Work to be completed: Return every line below in which "Given" appears.
START Provided data
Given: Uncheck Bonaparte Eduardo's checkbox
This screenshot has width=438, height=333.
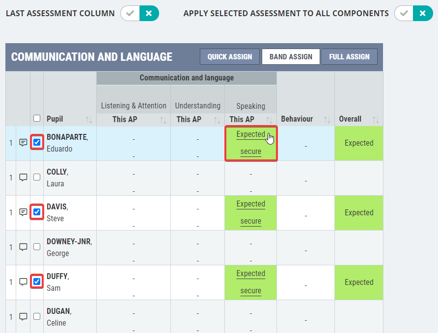Looking at the screenshot, I should pos(37,142).
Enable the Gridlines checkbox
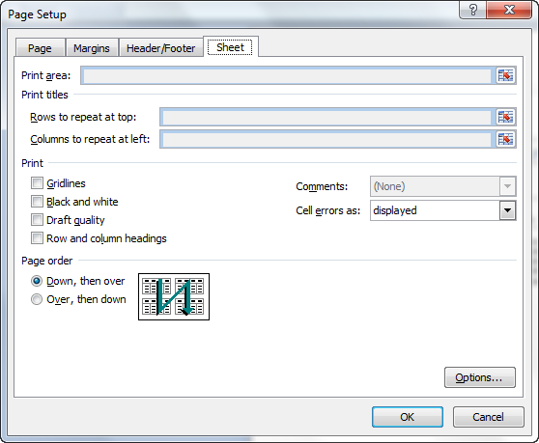The image size is (539, 443). pos(37,183)
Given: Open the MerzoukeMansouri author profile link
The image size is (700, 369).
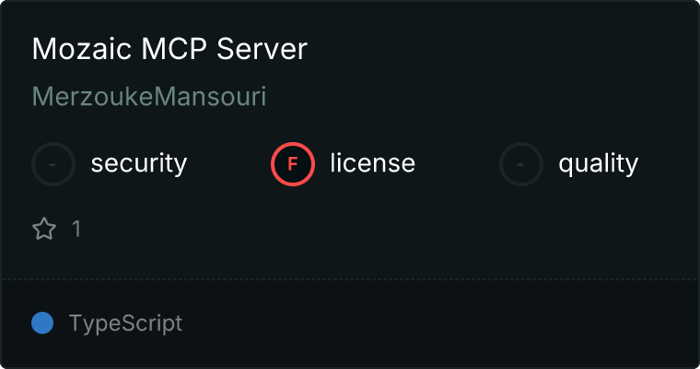Looking at the screenshot, I should (149, 96).
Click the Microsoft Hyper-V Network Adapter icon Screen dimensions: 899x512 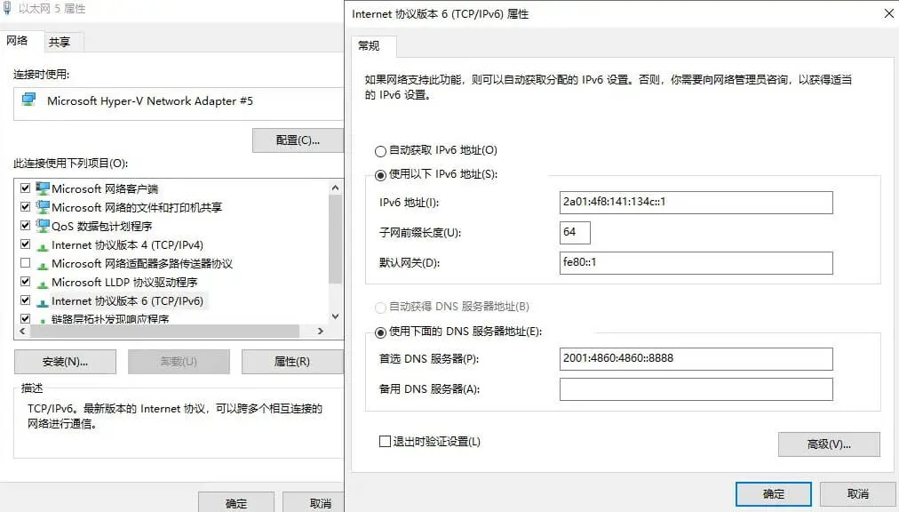(x=28, y=100)
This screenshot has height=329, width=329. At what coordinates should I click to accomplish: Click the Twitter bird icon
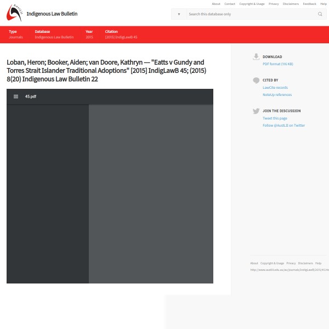pos(256,111)
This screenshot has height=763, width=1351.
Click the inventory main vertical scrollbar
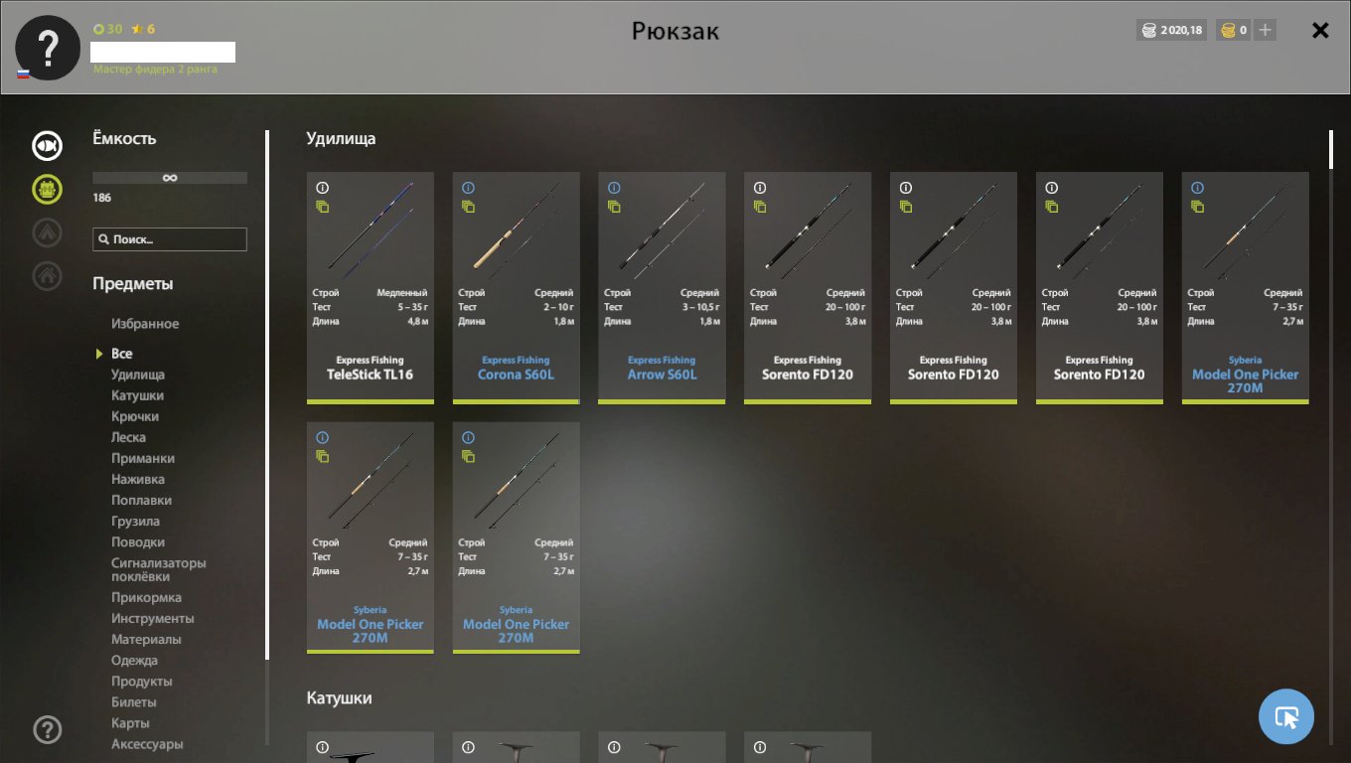point(1331,437)
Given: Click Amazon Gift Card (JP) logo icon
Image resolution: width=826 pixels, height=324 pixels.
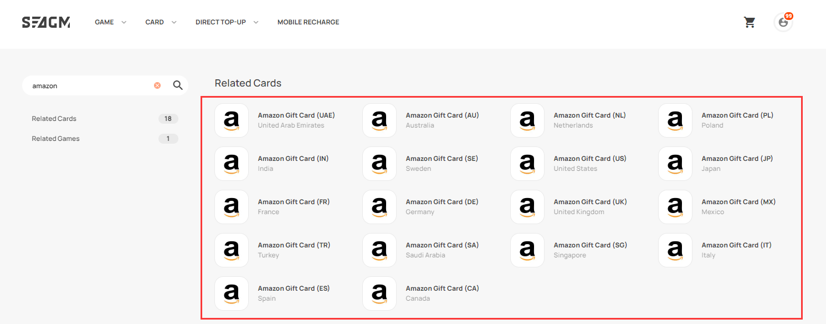Looking at the screenshot, I should (x=675, y=164).
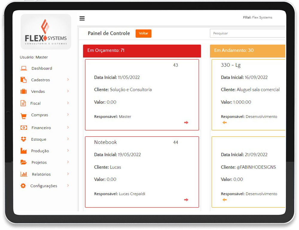Move order 43 forward with red arrow
Image resolution: width=299 pixels, height=230 pixels.
click(x=186, y=122)
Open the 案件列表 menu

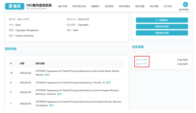click(x=63, y=6)
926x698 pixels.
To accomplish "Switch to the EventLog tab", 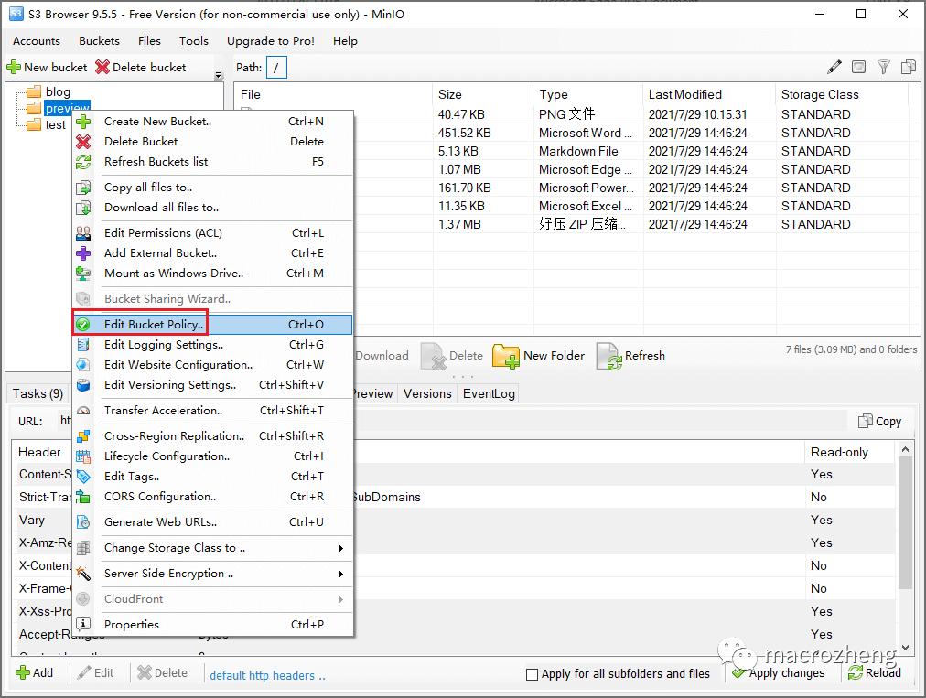I will [x=489, y=393].
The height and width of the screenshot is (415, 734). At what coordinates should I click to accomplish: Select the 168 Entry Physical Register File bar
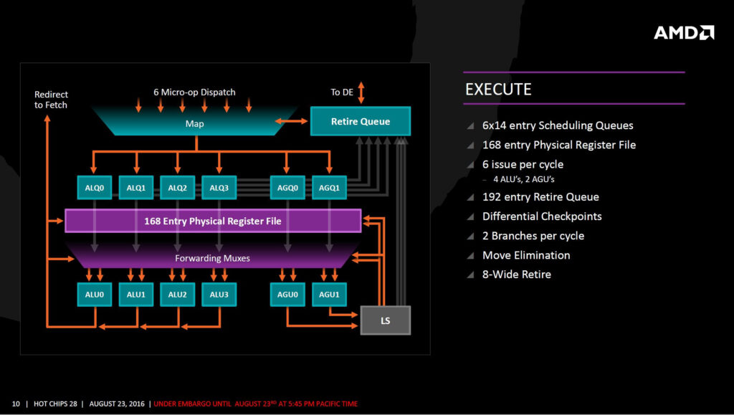(213, 221)
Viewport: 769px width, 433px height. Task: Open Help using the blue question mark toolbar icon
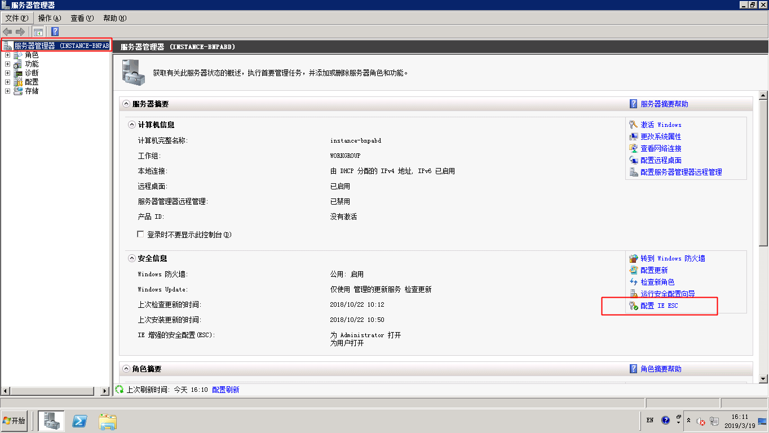click(x=54, y=32)

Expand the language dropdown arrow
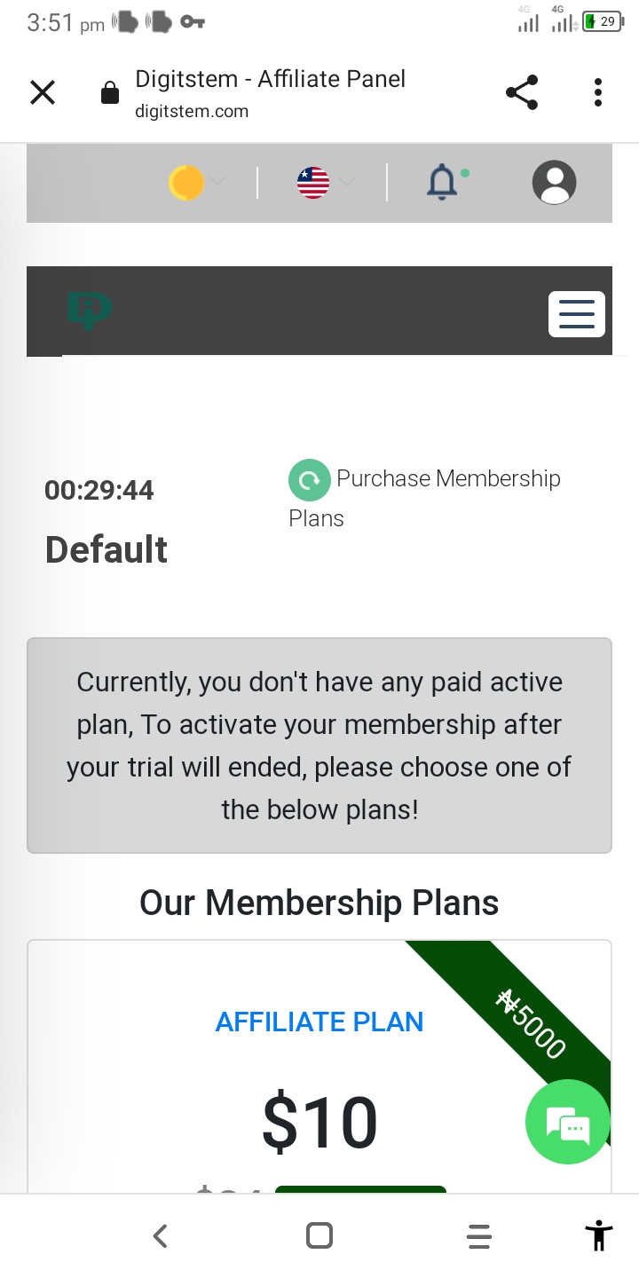coord(347,182)
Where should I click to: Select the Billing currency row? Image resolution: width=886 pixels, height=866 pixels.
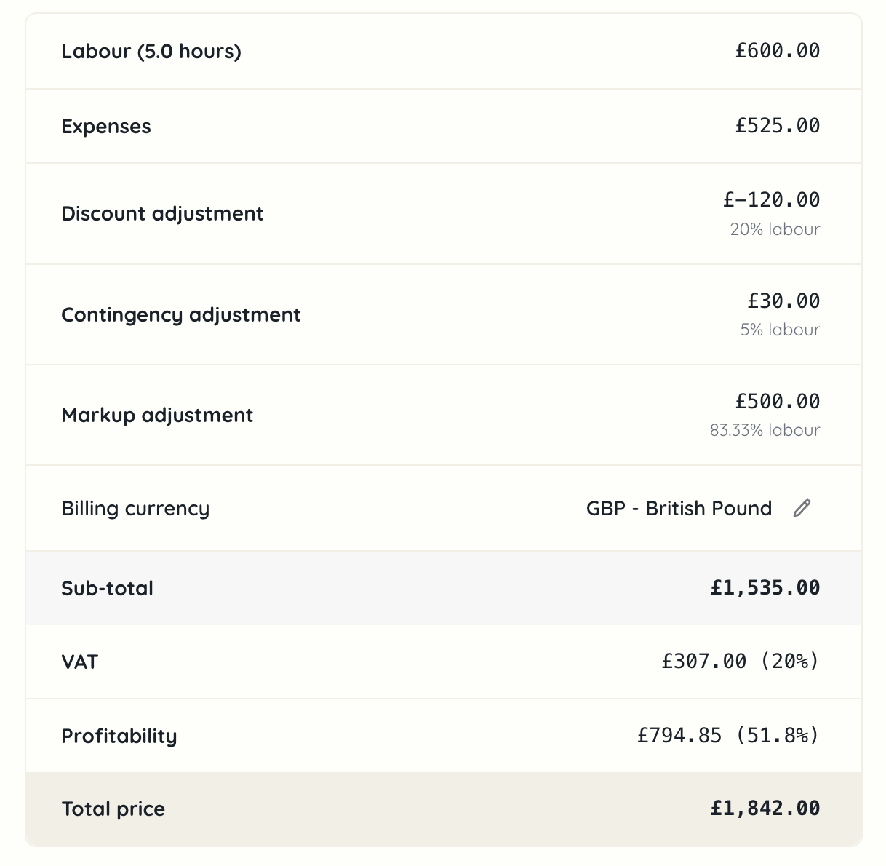pos(135,508)
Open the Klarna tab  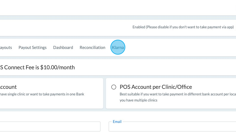point(118,48)
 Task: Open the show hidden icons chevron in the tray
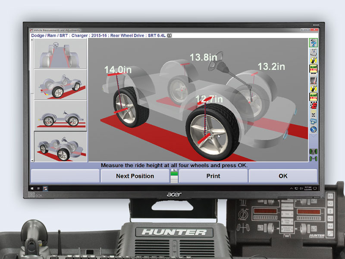click(x=291, y=188)
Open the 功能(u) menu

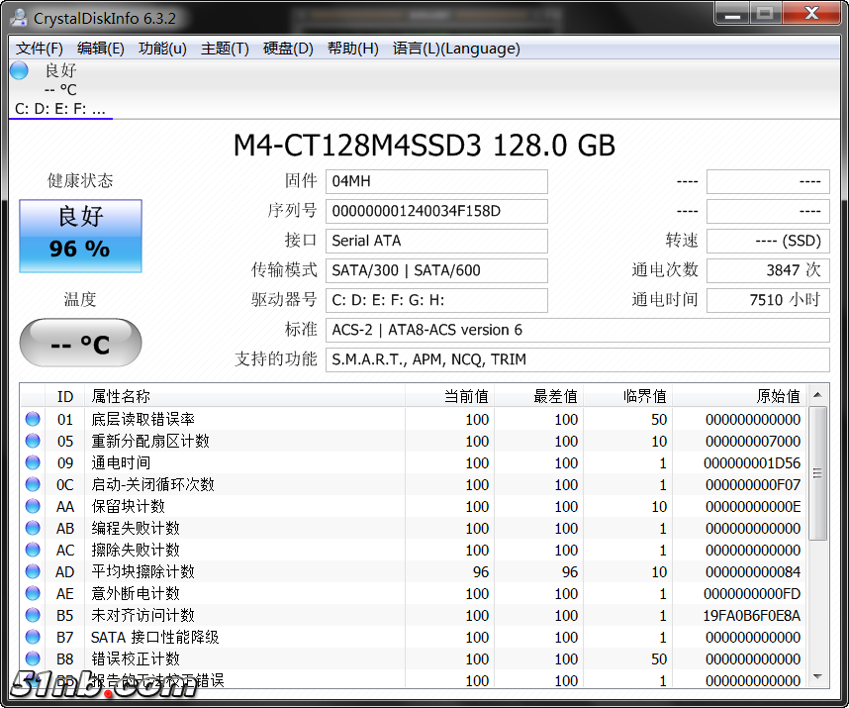(x=162, y=49)
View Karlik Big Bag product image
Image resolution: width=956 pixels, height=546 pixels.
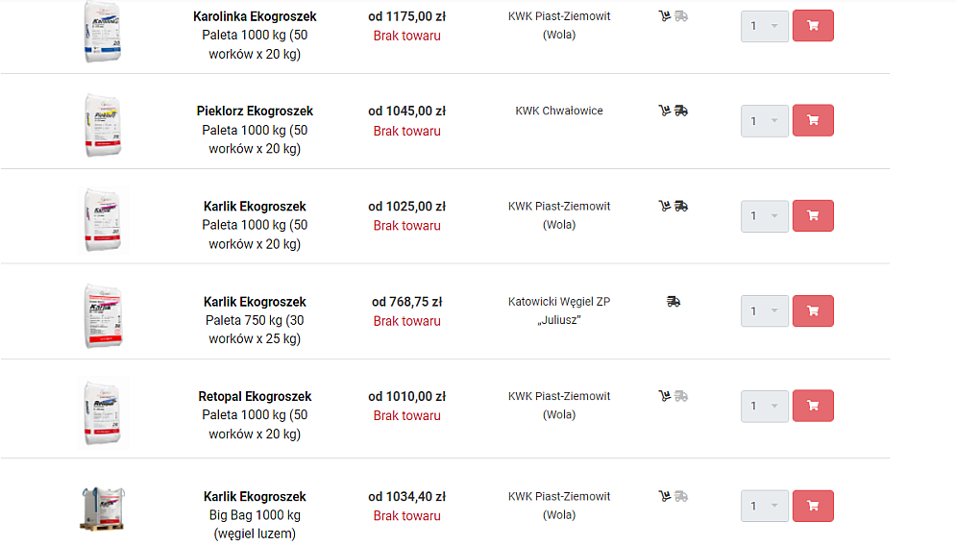point(103,509)
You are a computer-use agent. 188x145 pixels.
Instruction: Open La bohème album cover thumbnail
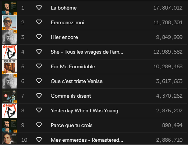pyautogui.click(x=10, y=8)
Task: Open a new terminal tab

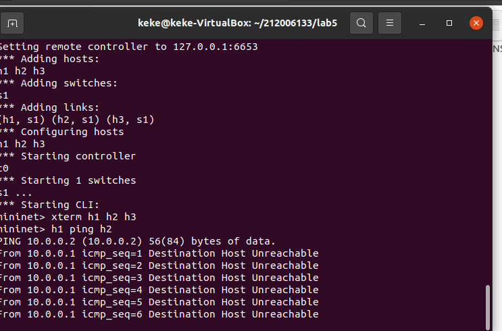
END Provided data
Exercise answer:
Given: Uncheck Bonaparte Eduardo's checkbox
Given: Open the MerzoukeMansouri author profile link
Given: Click Amazon Gift Card (JP) logo icon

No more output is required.